Within the context of a well-functioning multigenerational homestead, the various tasks should all be shared. That is not to say that every member must engage in the same single task at any given moment. Rather it is to say that each task should be shared by two or more family members at any given time, ideally by at least one adult and some child or children. I have fond memories of “working” in the garden with the grown ups when I was only four or five years old. Likewise I recall working happily with my dad in his workshop and in the yard with my mom. I remember picking beans with my children years ago and just this spring planting ‘taters with my two-year-old granddaughter.

Working together provides opportunity for sharing thoughts, feelings, and truths. What an opportunity for a parent or grandparent to instill love of God, love of family, appreciation of created things, and the joy of living into the lives of children. If conversation can be classified as entertainment (and I think it can) then many of the tasks that can be shared on a homestead definitely have an entertainment value. Sharing the work provides all these good things and the extra benefit of accomplishing the task at hand. What could be better?



Friday, June 27, 2008

A Family Vision

Okay, I admit it. I am a little slow.

Our kids are both grown and gone from our home and have homes and families of their own. They are busy taking care of their everydays just as their parents were 25 years ago. Realistically, I am looking at what are to be the final years of my life and now I am stepping up and saying “I have a vision for our family”. What gives?

I won’t attempt to answer the "why?" and "why now?" questions at this point. (Many of my reasons would be obvious to anyone living in this country now with their eyes open.) For right now I will simply say that having lived for 57 years and having my eyes open for a good part of that time, I feel compelled, though not totally qualified, to offer a vision for our family to examine and hopefully to embrace. What I now offer here are the bare bones, the frame work of a vision which will need to be fleshed-out and filled-in.

My vision is to establish an intergenerational family homestead populated by members of our extended family living interdependently in the context of a self-sustaining family economy. In this arrangement we would seek to live largely independent of outside entities for energy, food, fuel, and entertainment. Within this environment, each family member would be encouraged to explore, learn, develop and excel in those areas wherein they have been gifted.

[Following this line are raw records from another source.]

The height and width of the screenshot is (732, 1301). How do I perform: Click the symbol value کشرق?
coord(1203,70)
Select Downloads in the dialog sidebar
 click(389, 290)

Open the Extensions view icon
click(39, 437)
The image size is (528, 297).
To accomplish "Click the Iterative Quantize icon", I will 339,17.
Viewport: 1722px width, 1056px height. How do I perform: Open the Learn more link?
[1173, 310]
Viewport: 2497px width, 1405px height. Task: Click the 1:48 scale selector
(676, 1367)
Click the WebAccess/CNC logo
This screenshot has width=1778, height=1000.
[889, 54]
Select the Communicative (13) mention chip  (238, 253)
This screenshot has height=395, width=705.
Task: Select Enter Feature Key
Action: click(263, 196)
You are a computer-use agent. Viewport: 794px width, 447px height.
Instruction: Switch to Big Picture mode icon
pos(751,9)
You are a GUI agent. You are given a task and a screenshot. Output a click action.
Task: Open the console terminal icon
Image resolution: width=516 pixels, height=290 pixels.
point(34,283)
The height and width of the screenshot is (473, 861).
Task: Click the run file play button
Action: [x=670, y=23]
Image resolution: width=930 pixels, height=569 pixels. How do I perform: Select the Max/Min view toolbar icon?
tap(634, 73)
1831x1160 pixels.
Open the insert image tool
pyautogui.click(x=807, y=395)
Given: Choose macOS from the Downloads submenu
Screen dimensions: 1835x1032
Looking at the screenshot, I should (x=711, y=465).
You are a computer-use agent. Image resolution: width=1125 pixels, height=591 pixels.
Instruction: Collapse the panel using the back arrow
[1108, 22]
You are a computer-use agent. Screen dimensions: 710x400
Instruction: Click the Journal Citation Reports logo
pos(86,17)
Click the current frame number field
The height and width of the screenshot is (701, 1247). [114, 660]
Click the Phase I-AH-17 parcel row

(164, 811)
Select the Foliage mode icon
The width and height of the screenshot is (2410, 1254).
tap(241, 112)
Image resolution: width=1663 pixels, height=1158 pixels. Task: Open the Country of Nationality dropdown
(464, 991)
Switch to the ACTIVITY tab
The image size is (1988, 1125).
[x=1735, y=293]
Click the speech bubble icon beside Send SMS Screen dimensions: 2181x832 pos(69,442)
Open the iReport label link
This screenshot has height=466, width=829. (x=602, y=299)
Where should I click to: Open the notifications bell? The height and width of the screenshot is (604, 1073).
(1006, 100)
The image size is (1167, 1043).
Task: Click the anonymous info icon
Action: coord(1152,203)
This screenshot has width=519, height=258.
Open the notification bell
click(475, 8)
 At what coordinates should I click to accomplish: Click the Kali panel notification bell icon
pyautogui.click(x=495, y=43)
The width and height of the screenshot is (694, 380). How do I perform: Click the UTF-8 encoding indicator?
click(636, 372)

Each family member would participate in a share of the work necessary to provide for the needs of the entire family.

This intergenerational home will be a Bible-based Christian home; a home where each member is encouraged to live out his/her personal commitment to Christ as Lord and to grow toward maturity in Christ. This will be a home where we together develop an awareness of God’s presence, provision, and direction.

My paternal grandpa died on his 84th birthday. My dad is 87 and getting along pretty well. At 57 years of age, I will not presume to have 30 more years or even 30 more days. However, in its scope this vision is intended to encompass my final years (however many of them God will grant) and more importantly, it is my hope that the quality of life afforded by the living out of this vision will prove to be so pleasant, productive, and fulfilling that it will be continued in those generations of my family that follow. In other words, my hope is it will lead to a legacy as well as a lifestyle.

I have plenty of ideas and opinions on how to go about the process of fleshing out each component goal of this vision. However, I believe it will be better achieved in collusion with other family members who will likewise embrace and own the vision. In order to help us find our way in this direction, I expect to draw from several resources including people who have studied and written about the intergenerational family and home; people who have contemplated and lived the agrarian life in times past as well as those presently engaged in it.

And I hope to gain insight from those of you who may read this blog and care to share your thoughts and experiences. In return, I will attempt to regularly and honestly record here our progress (or the lack thereof) with the hope that it will encourage others.